On May 9, 2010 3:49 AM, "Stefan Behnel" <[email protected]> wrote:

Dan Roberts, 09.05.2010 08:12:

> The code that Cython generates for numpy/random/mtrand/mtrand.pyx contains
> several __Pyx_*() fun...
Well, it's not an object, first of all, but IMHO, it's pretty much standard
for CPython. And it's not Cython's fault that other runtimes refuse to
implement it.



> but each seems to have a sanctioned equivalent
> provided in the official C API, listed here:
> ...
I think "seems" is the right word here. They are either not exactly
equivalent or have CPython version portability constrains, or they're
simply not fast enough. Without looking closer, any subset of those three
properties will likely hold for each of them.
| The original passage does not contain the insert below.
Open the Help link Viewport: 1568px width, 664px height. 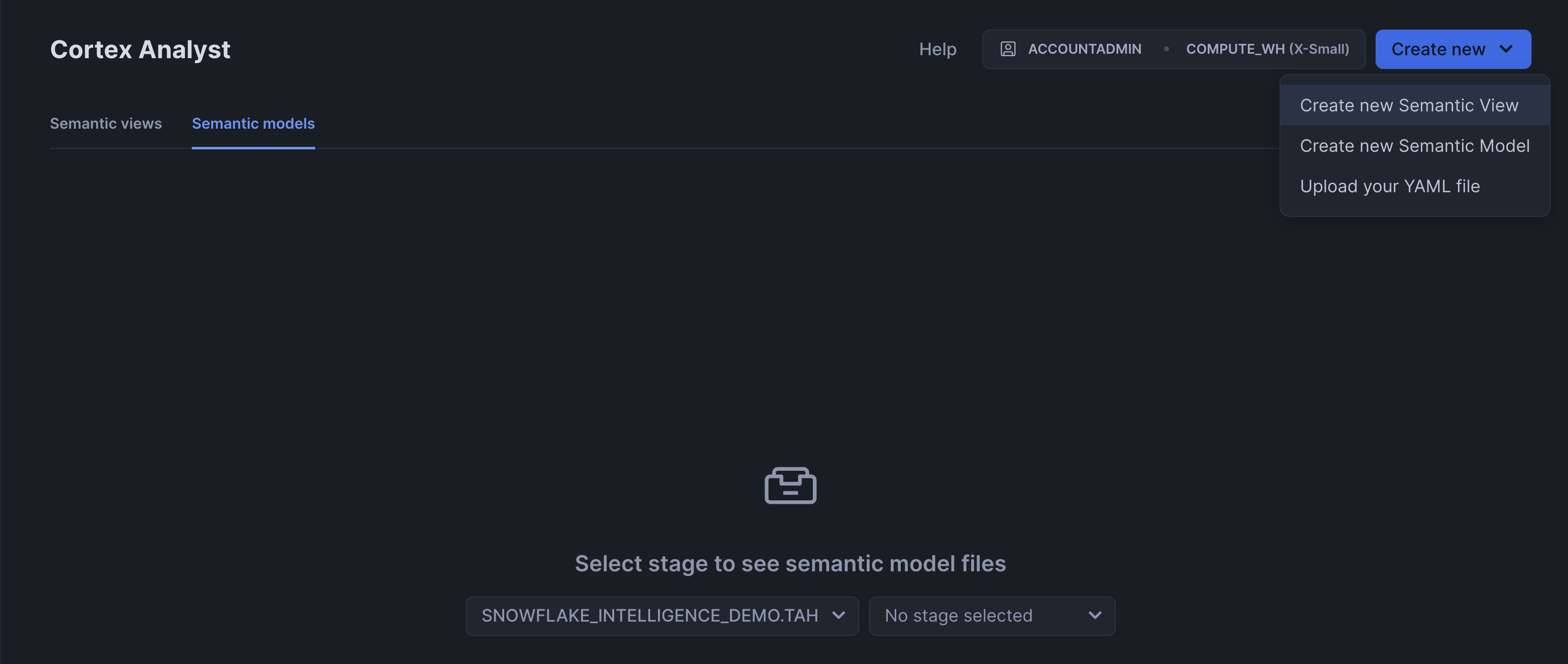(937, 49)
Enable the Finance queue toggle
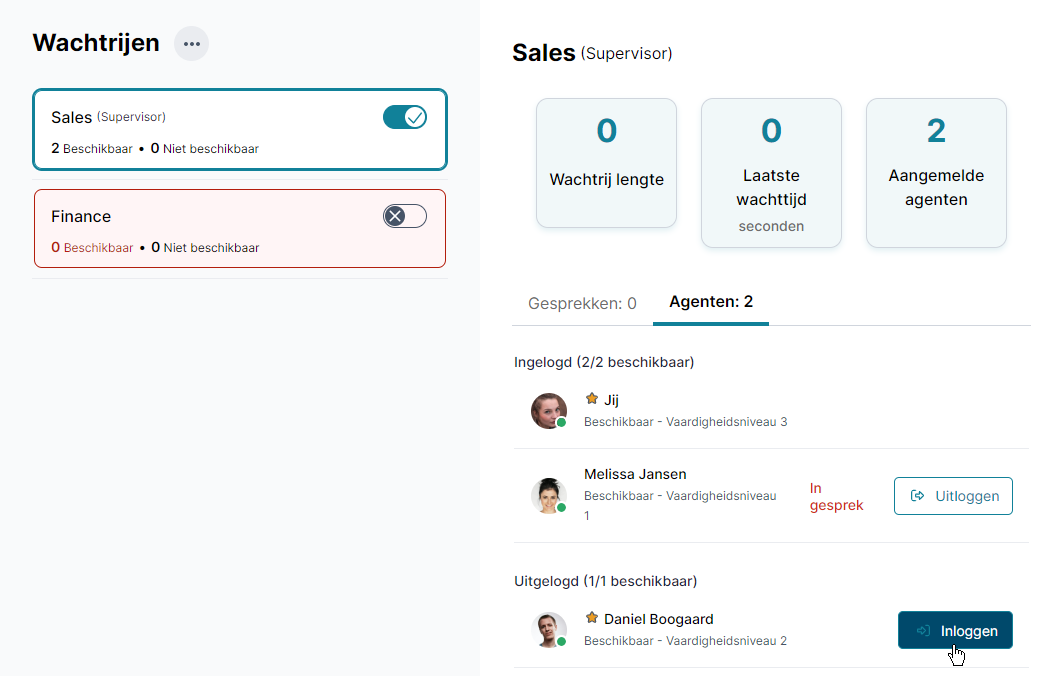Viewport: 1037px width, 676px height. coord(405,216)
Note that exception handling in Py3 is handled very differently from that
in Py2, simply because Py3 has suitable C-API functions that Py2 lacks, or
that behave sufficiently different in Py2 to render them useless to Cython.



> This is important because non-CPython interpreters likely won't expose
that
> struct, and indeed...
I don't expect much Cython code to run on PyPy anyway. The exception
handling is only one reason why this won't easily work.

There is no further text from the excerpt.